TASK TO CARRY OUT: Where the line with "Where should I click to: Click the search" appears below, start writing out lines exactly, and finish with the line with "You are a computer-use agent. The image size is (1928, 1208).", which is included; write out nothing else.

EXCERPTED DATA:
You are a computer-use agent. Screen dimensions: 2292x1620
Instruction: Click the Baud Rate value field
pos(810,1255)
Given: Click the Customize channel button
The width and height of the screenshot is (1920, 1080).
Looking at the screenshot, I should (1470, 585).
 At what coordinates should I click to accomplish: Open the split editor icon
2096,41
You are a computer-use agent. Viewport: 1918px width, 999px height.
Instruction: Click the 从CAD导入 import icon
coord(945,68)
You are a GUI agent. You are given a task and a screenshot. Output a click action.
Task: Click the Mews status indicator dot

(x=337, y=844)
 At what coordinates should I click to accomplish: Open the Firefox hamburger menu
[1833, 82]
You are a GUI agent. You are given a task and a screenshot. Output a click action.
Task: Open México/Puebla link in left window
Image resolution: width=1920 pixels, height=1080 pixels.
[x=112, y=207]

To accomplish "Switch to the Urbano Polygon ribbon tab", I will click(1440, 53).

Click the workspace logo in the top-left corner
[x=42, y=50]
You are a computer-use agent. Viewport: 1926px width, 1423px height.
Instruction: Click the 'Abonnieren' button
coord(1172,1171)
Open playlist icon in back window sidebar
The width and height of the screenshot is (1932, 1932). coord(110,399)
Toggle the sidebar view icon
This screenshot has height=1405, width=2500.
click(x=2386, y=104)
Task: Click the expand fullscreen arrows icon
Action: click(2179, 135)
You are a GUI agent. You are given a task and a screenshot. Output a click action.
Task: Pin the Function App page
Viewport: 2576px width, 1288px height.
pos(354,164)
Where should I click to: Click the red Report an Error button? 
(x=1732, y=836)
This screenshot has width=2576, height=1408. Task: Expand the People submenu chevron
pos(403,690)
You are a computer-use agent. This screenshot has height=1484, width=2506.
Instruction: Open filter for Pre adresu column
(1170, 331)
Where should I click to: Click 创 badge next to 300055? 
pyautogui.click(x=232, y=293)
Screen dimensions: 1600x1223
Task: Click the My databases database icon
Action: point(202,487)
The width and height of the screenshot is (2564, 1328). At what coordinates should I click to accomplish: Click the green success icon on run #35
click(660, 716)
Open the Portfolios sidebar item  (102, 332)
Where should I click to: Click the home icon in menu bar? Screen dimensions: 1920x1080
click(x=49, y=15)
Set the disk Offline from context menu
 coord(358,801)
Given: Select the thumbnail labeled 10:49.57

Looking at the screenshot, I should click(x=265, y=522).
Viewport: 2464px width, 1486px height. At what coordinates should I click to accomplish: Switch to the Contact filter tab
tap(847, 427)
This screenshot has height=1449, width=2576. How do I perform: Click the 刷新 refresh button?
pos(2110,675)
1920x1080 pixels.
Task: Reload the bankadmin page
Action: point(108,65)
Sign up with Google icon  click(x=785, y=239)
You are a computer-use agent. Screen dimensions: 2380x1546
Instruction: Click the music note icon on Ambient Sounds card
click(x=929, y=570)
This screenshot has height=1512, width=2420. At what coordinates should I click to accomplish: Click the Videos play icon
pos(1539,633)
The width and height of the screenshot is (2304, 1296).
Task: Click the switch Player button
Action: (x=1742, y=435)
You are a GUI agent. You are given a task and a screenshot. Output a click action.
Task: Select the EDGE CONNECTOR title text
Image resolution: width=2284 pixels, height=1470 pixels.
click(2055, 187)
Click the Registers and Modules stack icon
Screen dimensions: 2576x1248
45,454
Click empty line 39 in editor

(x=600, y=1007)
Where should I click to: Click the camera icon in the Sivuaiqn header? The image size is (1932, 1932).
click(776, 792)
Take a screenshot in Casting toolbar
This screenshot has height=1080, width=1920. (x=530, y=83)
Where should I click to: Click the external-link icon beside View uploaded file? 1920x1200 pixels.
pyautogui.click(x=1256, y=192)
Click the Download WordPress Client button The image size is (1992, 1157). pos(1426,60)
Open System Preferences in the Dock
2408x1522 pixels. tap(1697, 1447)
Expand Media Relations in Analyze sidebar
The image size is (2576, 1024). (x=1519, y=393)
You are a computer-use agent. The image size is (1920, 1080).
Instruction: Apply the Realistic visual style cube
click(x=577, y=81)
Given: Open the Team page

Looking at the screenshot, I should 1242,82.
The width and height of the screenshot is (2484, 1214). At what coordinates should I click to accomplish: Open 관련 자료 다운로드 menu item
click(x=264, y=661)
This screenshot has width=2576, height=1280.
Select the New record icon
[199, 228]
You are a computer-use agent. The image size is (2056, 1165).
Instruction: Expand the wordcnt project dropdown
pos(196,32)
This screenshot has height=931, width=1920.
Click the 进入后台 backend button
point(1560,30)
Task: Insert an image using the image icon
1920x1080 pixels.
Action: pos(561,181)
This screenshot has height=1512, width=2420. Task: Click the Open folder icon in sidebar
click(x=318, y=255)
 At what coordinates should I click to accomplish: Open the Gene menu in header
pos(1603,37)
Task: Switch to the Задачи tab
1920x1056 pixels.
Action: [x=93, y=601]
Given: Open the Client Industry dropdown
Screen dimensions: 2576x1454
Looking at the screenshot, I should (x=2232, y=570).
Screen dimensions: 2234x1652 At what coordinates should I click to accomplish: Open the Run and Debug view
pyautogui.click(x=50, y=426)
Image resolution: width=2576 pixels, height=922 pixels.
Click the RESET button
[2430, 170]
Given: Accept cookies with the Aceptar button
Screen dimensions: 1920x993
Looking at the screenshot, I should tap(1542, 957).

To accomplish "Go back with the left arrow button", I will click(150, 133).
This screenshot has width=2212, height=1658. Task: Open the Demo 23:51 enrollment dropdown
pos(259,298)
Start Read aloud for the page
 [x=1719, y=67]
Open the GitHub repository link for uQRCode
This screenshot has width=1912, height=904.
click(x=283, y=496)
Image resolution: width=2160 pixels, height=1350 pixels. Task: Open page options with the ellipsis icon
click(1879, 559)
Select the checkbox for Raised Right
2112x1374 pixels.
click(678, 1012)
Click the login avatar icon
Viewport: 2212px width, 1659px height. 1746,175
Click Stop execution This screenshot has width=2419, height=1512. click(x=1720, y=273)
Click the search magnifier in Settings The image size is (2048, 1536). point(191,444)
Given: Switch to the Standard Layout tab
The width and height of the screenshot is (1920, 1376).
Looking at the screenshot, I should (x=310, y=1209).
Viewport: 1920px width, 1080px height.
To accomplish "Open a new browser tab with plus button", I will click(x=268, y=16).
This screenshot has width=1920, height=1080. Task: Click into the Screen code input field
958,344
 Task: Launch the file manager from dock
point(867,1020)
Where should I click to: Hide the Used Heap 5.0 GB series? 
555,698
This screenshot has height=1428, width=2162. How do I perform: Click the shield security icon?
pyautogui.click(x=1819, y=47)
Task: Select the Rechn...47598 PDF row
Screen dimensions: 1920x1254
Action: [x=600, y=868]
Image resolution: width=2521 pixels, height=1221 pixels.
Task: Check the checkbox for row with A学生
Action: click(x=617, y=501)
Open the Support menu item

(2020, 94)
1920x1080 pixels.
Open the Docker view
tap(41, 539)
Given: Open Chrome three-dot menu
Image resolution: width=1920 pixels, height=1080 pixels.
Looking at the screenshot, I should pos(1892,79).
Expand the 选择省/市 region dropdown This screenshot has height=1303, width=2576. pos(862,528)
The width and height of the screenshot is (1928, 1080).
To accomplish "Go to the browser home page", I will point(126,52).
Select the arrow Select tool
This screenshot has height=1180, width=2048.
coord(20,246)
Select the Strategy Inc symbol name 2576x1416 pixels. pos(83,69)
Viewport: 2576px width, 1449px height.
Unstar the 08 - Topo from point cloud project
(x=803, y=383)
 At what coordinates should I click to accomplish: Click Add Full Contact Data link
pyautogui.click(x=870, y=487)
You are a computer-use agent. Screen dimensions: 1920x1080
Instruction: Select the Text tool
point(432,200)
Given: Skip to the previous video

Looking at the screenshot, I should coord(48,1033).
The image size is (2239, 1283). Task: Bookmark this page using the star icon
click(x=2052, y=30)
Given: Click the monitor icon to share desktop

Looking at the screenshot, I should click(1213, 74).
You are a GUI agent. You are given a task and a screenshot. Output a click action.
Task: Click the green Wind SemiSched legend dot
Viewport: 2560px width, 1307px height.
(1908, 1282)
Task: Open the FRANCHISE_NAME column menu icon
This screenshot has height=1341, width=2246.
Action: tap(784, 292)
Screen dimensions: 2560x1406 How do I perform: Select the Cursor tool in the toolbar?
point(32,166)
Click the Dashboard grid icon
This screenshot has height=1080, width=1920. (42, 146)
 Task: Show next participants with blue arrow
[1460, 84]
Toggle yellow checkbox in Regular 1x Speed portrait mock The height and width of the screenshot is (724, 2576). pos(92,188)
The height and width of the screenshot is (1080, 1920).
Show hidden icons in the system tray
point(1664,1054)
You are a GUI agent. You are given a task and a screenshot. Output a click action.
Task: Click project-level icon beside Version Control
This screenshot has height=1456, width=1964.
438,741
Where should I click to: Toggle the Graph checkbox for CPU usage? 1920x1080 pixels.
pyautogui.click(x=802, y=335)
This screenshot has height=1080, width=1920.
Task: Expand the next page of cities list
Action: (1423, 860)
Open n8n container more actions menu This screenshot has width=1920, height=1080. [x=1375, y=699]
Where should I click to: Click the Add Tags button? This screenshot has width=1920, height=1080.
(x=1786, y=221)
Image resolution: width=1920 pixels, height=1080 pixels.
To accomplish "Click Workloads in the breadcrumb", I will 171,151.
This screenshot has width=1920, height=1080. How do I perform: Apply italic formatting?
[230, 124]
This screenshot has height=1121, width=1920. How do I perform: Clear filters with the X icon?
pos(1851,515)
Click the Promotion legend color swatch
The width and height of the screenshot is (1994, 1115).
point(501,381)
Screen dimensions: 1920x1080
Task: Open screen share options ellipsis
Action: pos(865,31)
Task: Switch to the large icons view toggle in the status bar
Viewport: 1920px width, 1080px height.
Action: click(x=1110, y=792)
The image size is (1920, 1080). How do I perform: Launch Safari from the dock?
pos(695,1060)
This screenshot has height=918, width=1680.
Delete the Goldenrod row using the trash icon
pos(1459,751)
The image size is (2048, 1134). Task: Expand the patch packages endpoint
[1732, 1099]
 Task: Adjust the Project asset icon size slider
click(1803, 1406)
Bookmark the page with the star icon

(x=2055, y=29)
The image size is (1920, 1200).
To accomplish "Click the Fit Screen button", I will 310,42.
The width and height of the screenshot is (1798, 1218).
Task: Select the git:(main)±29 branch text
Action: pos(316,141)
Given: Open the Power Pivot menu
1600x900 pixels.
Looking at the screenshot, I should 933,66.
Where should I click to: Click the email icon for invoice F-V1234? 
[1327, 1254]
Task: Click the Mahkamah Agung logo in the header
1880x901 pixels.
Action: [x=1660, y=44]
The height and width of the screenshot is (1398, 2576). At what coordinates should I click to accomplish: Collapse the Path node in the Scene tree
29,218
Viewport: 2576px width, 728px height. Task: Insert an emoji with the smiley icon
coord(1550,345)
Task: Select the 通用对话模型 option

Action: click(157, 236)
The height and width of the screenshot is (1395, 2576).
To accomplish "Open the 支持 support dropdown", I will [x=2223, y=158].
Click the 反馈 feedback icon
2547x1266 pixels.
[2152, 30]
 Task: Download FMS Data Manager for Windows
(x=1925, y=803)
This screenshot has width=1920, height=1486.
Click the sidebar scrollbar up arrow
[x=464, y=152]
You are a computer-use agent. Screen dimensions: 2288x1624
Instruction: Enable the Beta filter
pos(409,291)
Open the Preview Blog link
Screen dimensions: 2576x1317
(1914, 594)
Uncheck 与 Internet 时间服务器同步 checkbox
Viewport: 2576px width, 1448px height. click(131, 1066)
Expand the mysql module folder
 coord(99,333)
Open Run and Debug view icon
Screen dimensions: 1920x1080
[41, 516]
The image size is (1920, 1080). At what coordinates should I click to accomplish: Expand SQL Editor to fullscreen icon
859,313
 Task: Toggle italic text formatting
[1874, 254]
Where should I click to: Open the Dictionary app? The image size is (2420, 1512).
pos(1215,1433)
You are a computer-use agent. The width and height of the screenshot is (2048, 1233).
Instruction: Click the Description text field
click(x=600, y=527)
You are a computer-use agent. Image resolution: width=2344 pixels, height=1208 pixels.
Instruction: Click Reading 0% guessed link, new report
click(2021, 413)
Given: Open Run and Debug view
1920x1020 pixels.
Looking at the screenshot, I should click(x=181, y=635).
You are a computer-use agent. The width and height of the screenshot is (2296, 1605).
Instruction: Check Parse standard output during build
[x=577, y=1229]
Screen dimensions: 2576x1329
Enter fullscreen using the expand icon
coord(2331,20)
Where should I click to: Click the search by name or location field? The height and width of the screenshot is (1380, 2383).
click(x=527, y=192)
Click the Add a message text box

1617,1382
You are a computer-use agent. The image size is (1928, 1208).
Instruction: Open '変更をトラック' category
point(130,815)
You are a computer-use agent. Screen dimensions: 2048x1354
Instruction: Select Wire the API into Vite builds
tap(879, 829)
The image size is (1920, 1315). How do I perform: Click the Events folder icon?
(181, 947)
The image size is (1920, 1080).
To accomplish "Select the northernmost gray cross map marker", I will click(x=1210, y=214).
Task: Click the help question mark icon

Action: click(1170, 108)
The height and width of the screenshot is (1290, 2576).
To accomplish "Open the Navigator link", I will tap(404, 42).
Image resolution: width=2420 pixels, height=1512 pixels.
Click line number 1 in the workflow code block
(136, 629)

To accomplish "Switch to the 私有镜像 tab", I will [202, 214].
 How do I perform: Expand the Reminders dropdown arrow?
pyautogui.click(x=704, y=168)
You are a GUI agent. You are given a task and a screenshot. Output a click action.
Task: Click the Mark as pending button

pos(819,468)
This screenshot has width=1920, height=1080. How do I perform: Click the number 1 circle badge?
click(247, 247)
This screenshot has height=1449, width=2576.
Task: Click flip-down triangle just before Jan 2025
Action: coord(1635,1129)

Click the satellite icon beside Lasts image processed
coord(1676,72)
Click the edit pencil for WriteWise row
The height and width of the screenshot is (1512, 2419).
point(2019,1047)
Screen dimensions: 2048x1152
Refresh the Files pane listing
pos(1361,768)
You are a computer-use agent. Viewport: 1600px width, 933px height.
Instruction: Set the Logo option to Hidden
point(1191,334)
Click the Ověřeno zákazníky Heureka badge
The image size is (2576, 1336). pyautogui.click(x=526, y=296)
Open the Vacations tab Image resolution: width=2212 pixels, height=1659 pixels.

FINAL ANSWER:
Where should I click to: Click the search by name or location field? The height and width of the screenshot is (1380, 2383).
click(x=527, y=192)
Click the Add a message text box

1617,1382
You are a computer-use agent. The image size is (1928, 1208).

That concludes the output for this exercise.